Comparison of Methods for Analyzing Human Adipose Tissue Macrophage Content

OBJECTIVE: The relationship between inflammation, obesity and adverse metabolic conditions is associated with adipose tissue macrophages (ATM). We compared the measurements of human ATM using flow cytometry, immunohistochemistry (IHC) and RT-PCR of ATM markers. METHODS: We evaluated a new software program (AMCounter) to help measure ATM using IHC and compared this to flow cytometry and RT-PCR. RESULTS: IHC had good intra-individual reproducibility for total (CD68), pro-inflammatory (CD14) and anti-inflammatory (CD206) ATM. The AMCounter improved inter-reader agreement and was more time efficient.
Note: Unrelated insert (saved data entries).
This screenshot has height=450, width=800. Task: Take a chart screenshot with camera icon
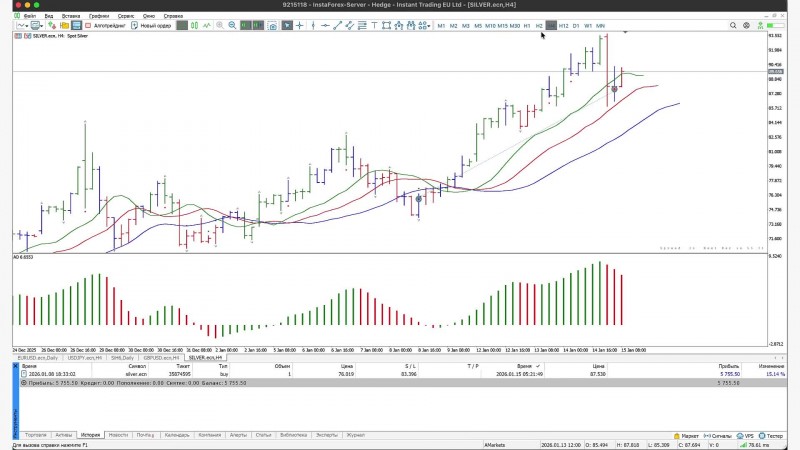[x=272, y=26]
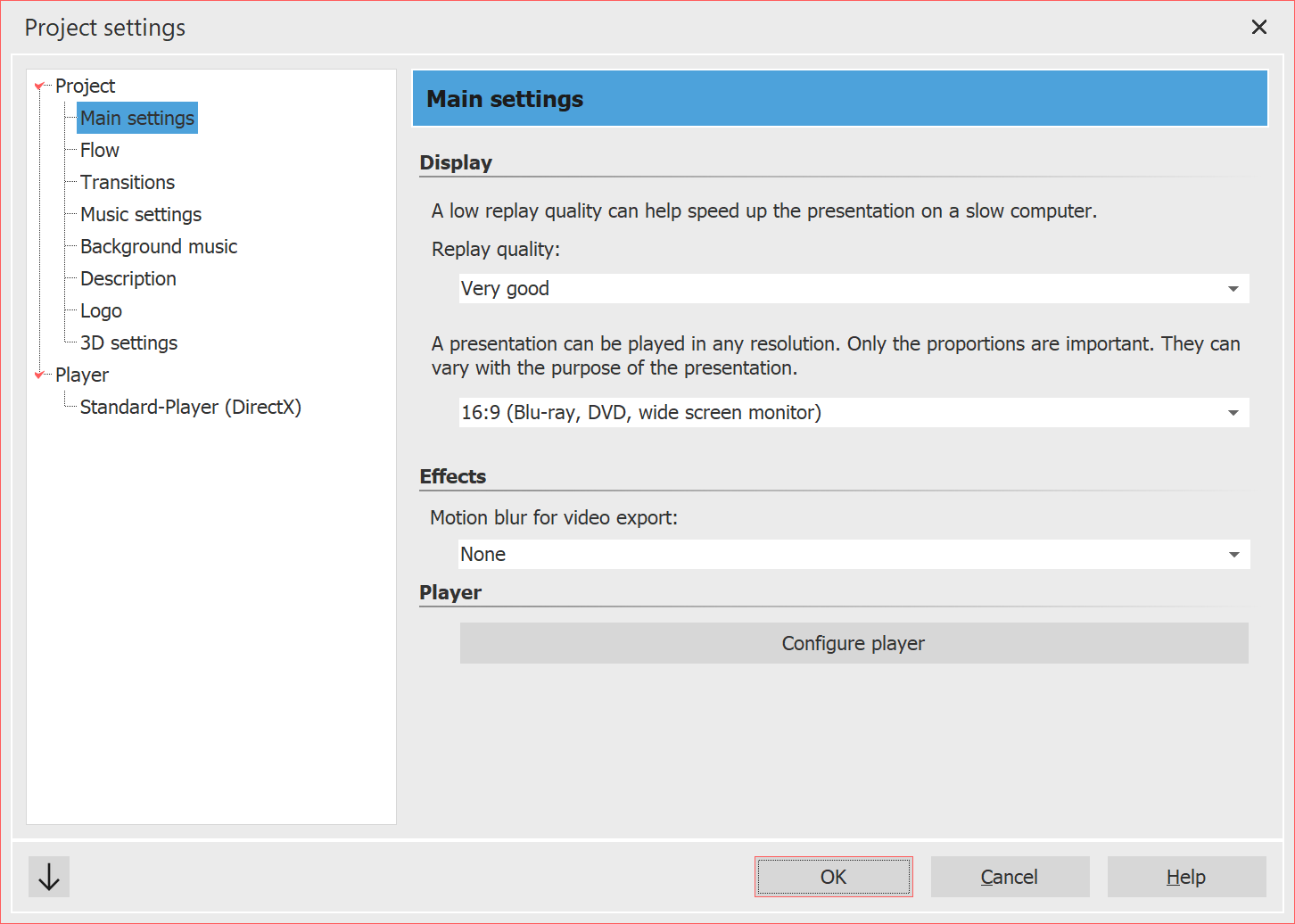Click the down arrow icon bottom left
Viewport: 1295px width, 924px height.
click(48, 877)
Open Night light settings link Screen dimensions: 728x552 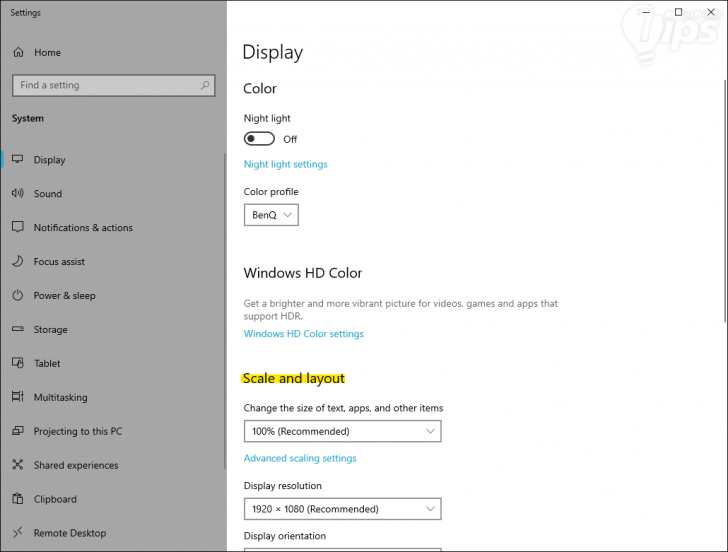coord(285,164)
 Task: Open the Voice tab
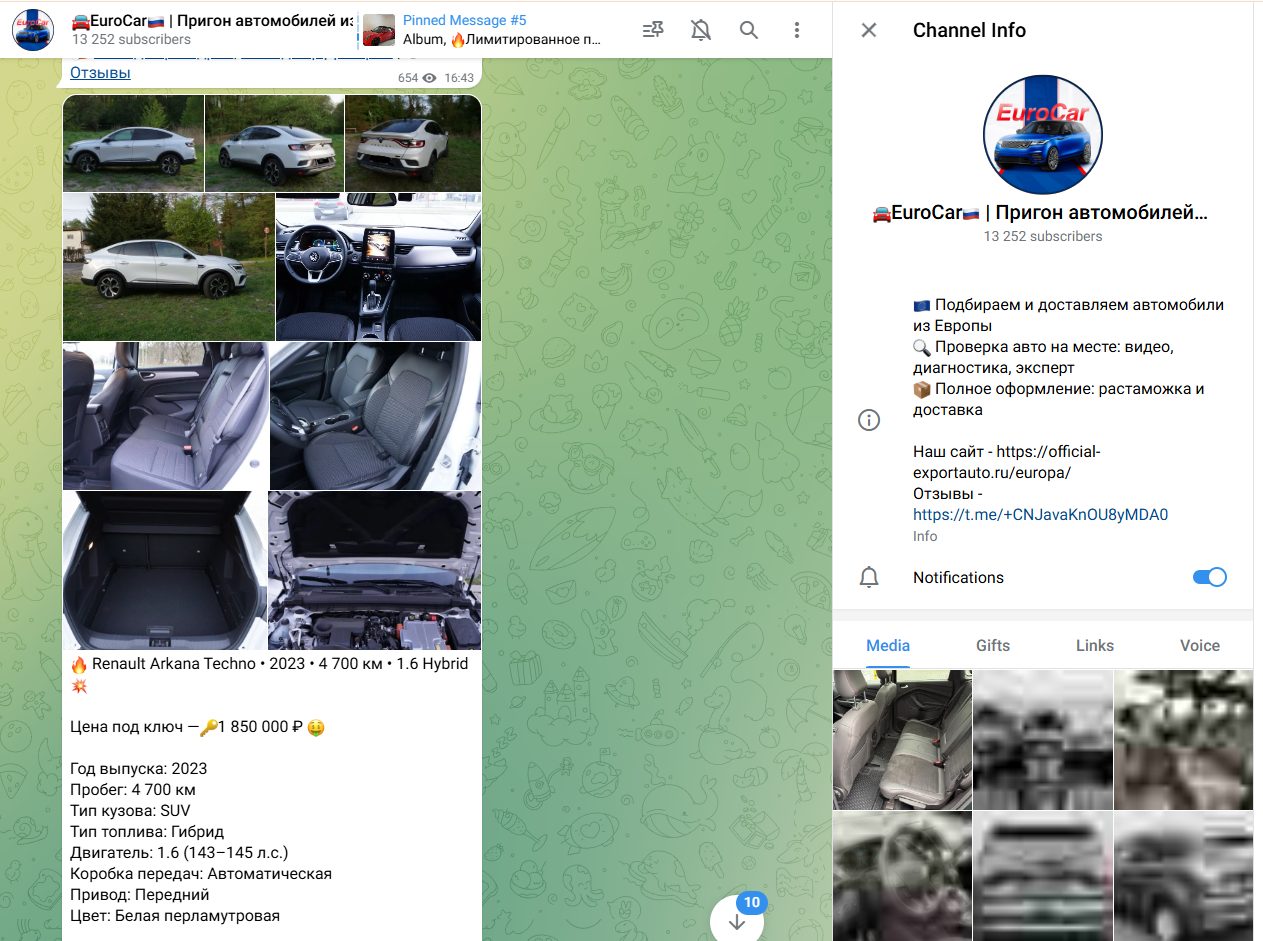pyautogui.click(x=1198, y=646)
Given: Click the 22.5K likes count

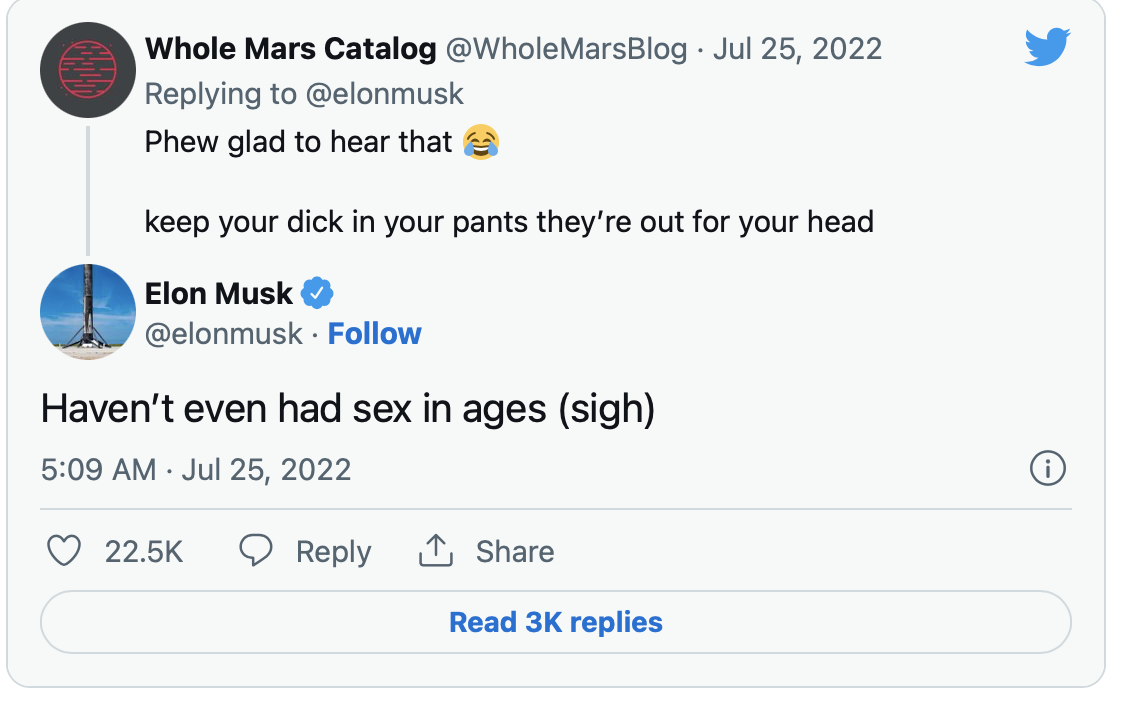Looking at the screenshot, I should pos(144,551).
Flow cytometry had acceptable intra-individual reproducibility for the percent of CD68(+) cells that were CD14(+) or CD206(+), but not for ATM/g tissue. ATM/g tissue was much greater using IHC than flow cytometry. The flow cytometry and IHC measures of ATM from the same biopsies were not correlated. There were statistically significant correlations between RT-PCR CD68 and IHC CD68, CD14 and CD206 ATM’s per 100 adipocytes. Of interest, were also statistically significant correlations between RT-PCR CD68 and IHC CD68, CD14 and adipose flow cytometry measures of CD68(+), CD68(+)/CD14(+) and CD68(+)/CD206(+) ATM’s per g tissue. CONCLUSIONS: The AMCounter software helps reproducibly and efficiency measures of IHC ATM’s. Flow cytometry, immunohistochemistry and RT-PCR measures of adipose inflammation provide somewhat different information.